— start Dataset entries —

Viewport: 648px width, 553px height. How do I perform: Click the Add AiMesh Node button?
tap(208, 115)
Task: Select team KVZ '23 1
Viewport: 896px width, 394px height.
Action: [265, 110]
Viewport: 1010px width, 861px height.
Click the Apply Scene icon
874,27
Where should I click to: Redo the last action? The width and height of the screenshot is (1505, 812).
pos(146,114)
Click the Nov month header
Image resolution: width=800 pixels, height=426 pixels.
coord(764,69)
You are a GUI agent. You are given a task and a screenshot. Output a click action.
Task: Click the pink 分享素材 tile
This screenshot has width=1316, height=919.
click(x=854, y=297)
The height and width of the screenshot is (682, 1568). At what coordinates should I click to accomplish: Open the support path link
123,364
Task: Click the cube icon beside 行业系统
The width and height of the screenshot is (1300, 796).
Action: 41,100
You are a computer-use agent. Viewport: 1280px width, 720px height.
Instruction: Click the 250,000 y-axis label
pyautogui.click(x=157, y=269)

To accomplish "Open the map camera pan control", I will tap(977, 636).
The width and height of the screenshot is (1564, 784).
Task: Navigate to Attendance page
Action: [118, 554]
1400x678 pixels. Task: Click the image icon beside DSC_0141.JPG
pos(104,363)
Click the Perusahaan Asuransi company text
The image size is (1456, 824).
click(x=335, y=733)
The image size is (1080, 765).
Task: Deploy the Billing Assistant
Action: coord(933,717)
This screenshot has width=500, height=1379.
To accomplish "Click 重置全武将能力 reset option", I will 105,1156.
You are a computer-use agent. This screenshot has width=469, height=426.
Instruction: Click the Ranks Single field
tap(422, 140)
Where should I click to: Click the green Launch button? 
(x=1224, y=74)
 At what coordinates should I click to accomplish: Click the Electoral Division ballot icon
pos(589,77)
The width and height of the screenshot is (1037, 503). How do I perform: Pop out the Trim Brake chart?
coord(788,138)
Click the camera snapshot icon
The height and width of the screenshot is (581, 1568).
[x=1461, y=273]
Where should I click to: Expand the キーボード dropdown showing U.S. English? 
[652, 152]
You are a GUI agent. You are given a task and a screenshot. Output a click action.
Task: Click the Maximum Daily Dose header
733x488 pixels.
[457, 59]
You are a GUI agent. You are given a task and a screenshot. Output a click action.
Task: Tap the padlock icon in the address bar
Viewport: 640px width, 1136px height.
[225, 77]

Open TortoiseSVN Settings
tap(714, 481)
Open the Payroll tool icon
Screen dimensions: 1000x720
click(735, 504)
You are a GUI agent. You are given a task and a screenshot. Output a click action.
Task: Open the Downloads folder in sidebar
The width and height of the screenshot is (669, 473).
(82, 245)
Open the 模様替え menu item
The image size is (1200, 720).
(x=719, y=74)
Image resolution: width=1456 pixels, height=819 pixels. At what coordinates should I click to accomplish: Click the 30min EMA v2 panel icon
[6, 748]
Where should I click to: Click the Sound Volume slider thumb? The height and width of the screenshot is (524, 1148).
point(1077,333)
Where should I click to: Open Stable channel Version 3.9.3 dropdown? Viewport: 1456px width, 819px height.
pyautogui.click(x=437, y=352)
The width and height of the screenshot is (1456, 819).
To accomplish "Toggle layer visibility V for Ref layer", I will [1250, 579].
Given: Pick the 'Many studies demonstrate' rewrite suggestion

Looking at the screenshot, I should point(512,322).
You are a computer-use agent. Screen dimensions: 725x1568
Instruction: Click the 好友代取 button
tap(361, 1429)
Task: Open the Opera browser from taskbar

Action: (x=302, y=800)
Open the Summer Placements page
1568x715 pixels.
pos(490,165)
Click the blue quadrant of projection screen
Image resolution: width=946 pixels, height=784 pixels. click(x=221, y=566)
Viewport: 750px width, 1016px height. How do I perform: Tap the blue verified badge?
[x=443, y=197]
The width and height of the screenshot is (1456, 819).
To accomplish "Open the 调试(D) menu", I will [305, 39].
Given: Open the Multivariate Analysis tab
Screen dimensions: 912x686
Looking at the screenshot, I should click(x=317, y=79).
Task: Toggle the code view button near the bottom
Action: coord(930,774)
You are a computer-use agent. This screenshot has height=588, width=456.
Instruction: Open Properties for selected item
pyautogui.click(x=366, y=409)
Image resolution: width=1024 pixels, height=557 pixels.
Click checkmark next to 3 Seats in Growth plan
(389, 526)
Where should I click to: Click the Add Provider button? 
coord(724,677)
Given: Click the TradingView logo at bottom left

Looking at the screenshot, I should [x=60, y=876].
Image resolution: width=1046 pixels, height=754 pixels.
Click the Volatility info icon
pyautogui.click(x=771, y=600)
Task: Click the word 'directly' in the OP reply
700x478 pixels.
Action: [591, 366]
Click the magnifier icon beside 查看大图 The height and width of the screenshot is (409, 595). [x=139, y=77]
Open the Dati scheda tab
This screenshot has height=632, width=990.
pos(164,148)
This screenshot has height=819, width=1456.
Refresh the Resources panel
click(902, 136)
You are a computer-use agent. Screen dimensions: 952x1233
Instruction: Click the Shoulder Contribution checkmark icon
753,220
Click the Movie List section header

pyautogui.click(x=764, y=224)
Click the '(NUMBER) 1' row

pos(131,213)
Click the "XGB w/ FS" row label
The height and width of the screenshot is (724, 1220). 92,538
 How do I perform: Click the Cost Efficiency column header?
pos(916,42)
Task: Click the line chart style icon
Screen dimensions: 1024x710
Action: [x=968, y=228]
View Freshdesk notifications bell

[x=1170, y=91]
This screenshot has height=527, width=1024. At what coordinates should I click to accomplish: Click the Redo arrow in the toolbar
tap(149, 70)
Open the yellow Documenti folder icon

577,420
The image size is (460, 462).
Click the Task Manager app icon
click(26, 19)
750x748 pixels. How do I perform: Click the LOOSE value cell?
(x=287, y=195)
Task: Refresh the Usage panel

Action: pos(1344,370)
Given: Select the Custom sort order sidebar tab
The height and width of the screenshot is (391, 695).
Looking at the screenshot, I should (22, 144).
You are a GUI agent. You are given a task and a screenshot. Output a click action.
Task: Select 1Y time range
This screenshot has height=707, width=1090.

— end Dataset entries —

▶ Instruction: Could you rewrite the data above as a numbered list, leaving out the blank lines?

▶ Result of the task:
1. Viewport: 648px width, 553px height. How do I perform: Click the Add AiMesh Node button?
2. tap(208, 115)
3. Task: Select team KVZ '23 1
4. Viewport: 896px width, 394px height.
5. Action: [265, 110]
6. Viewport: 1010px width, 861px height.
7. Click the Apply Scene icon
8. 874,27
9. Where should I click to: Redo the last action? The width and height of the screenshot is (1505, 812).
10. pos(146,114)
11. Click the Nov month header
12. Image resolution: width=800 pixels, height=426 pixels.
13. coord(764,69)
14. You are a GUI agent. You are given a task and a screenshot. Output a click action.
15. Task: Click the pink 分享素材 tile
16. This screenshot has width=1316, height=919.
17. click(x=854, y=297)
18. The height and width of the screenshot is (682, 1568). At what coordinates should I click to accomplish: Open the support path link
19. 123,364
20. Task: Click the cube icon beside 行业系统
21. The width and height of the screenshot is (1300, 796).
22. Action: 41,100
23. You are a computer-use agent. Viewport: 1280px width, 720px height.
24. Instruction: Click the 250,000 y-axis label
25. pyautogui.click(x=157, y=269)
26. To accomplish "Open the map camera pan control", I will tap(977, 636).
27. The width and height of the screenshot is (1564, 784).
28. Task: Navigate to Attendance page
29. Action: [118, 554]
30. 1400x678 pixels. Task: Click the image icon beside DSC_0141.JPG
31. pos(104,363)
32. Click the Perusahaan Asuransi company text
33. The image size is (1456, 824).
34. click(x=335, y=733)
35. The image size is (1080, 765).
36. Task: Deploy the Billing Assistant
37. Action: coord(933,717)
38. This screenshot has width=500, height=1379.
39. To accomplish "Click 重置全武将能力 reset option", I will 105,1156.
40. You are a computer-use agent. This screenshot has width=469, height=426.
41. Instruction: Click the Ranks Single field
42. tap(422, 140)
43. Where should I click to: Click the green Launch button? 
44. (x=1224, y=74)
45.  At what coordinates should I click to accomplish: Click the Electoral Division ballot icon
46. pos(589,77)
47. The width and height of the screenshot is (1037, 503). How do I perform: Pop out the Trim Brake chart?
48. coord(788,138)
49. Click the camera snapshot icon
50. The height and width of the screenshot is (581, 1568).
51. [x=1461, y=273]
52. Where should I click to: Expand the キーボード dropdown showing U.S. English? 
53. [652, 152]
54. You are a GUI agent. You are given a task and a screenshot. Output a click action.
55. Task: Click the Maximum Daily Dose header
56. 733x488 pixels.
57. [457, 59]
58. You are a GUI agent. You are given a task and a screenshot. Output a click action.
59. Task: Tap the padlock icon in the address bar
60. Viewport: 640px width, 1136px height.
61. [225, 77]
62. Open TortoiseSVN Settings
63. tap(714, 481)
64. Open the Payroll tool icon
65. Screen dimensions: 1000x720
66. click(735, 504)
67. You are a GUI agent. You are given a task and a screenshot. Output a click action.
68. Task: Open the Downloads folder in sidebar
69. The width and height of the screenshot is (669, 473).
70. (82, 245)
71. Open the 模様替え menu item
72. The image size is (1200, 720).
73. (x=719, y=74)
74. Image resolution: width=1456 pixels, height=819 pixels. At what coordinates should I click to accomplish: Click the 30min EMA v2 panel icon
75. [6, 748]
76. Where should I click to: Click the Sound Volume slider thumb? The height and width of the screenshot is (524, 1148).
77. point(1077,333)
78. Where should I click to: Open Stable channel Version 3.9.3 dropdown? Viewport: 1456px width, 819px height.
79. pyautogui.click(x=437, y=352)
80. The width and height of the screenshot is (1456, 819).
81. To accomplish "Toggle layer visibility V for Ref layer", I will [1250, 579].
82. Given: Pick the 'Many studies demonstrate' rewrite suggestion
83. Looking at the screenshot, I should point(512,322).
84. You are a computer-use agent. Screen dimensions: 725x1568
85. Instruction: Click the 好友代取 button
86. tap(361, 1429)
87. Task: Open the Opera browser from taskbar
88. Action: (x=302, y=800)
89. Open the Summer Placements page
90. 1568x715 pixels.
91. pos(490,165)
92. Click the blue quadrant of projection screen
93. Image resolution: width=946 pixels, height=784 pixels. click(x=221, y=566)
94. Viewport: 750px width, 1016px height. How do I perform: Tap the blue verified badge?
95. [x=443, y=197]
96. The width and height of the screenshot is (1456, 819).
97. To accomplish "Open the 调试(D) menu", I will [305, 39].
98. Given: Open the Multivariate Analysis tab
99. Screen dimensions: 912x686
100. Looking at the screenshot, I should click(x=317, y=79).
101. Task: Toggle the code view button near the bottom
102. Action: coord(930,774)
103. You are a computer-use agent. This screenshot has height=588, width=456.
104. Instruction: Open Properties for selected item
105. pyautogui.click(x=366, y=409)
106. Image resolution: width=1024 pixels, height=557 pixels.
107. Click checkmark next to 3 Seats in Growth plan
108. (389, 526)
109. Where should I click to: Click the Add Provider button? 
110. coord(724,677)
111. Given: Click the TradingView logo at bottom left
112. Looking at the screenshot, I should [x=60, y=876].
113. Image resolution: width=1046 pixels, height=754 pixels.
114. Click the Volatility info icon
115. pyautogui.click(x=771, y=600)
116. Task: Click the word 'directly' in the OP reply
117. 700x478 pixels.
118. Action: [591, 366]
119. Click the magnifier icon beside 查看大图 The height and width of the screenshot is (409, 595). [x=139, y=77]
120. Open the Dati scheda tab
121. This screenshot has height=632, width=990.
122. pos(164,148)
123. This screenshot has height=819, width=1456.
124. Refresh the Resources panel
125. click(902, 136)
126. You are a computer-use agent. Screen dimensions: 952x1233
127. Instruction: Click the Shoulder Contribution checkmark icon
128. 753,220
129. Click the Movie List section header
130. pyautogui.click(x=764, y=224)
131. Click the '(NUMBER) 1' row
132. pos(131,213)
133. Click the "XGB w/ FS" row label
134. The height and width of the screenshot is (724, 1220). 92,538
135.  How do I perform: Click the Cost Efficiency column header?
136. pos(916,42)
137. Task: Click the line chart style icon
138. Screen dimensions: 1024x710
139. Action: [x=968, y=228]
140. View Freshdesk notifications bell
141. [x=1170, y=91]
142. This screenshot has height=527, width=1024. At what coordinates should I click to accomplish: Click the Redo arrow in the toolbar
143. tap(149, 70)
144. Open the yellow Documenti folder icon
145. 577,420
146. The image size is (460, 462).
147. Click the Task Manager app icon
148. click(26, 19)
149. 750x748 pixels. How do I perform: Click the LOOSE value cell?
150. (x=287, y=195)
151. Task: Refresh the Usage panel
152. Action: pos(1344,370)
153. Given: Select the Custom sort order sidebar tab
154. The height and width of the screenshot is (391, 695).
155. Looking at the screenshot, I should (22, 144).
156. You are a GUI agent. You are given a task and a screenshot. Output a click action.
157. Task: Select 1Y time range
158. This screenshot has height=707, width=1090.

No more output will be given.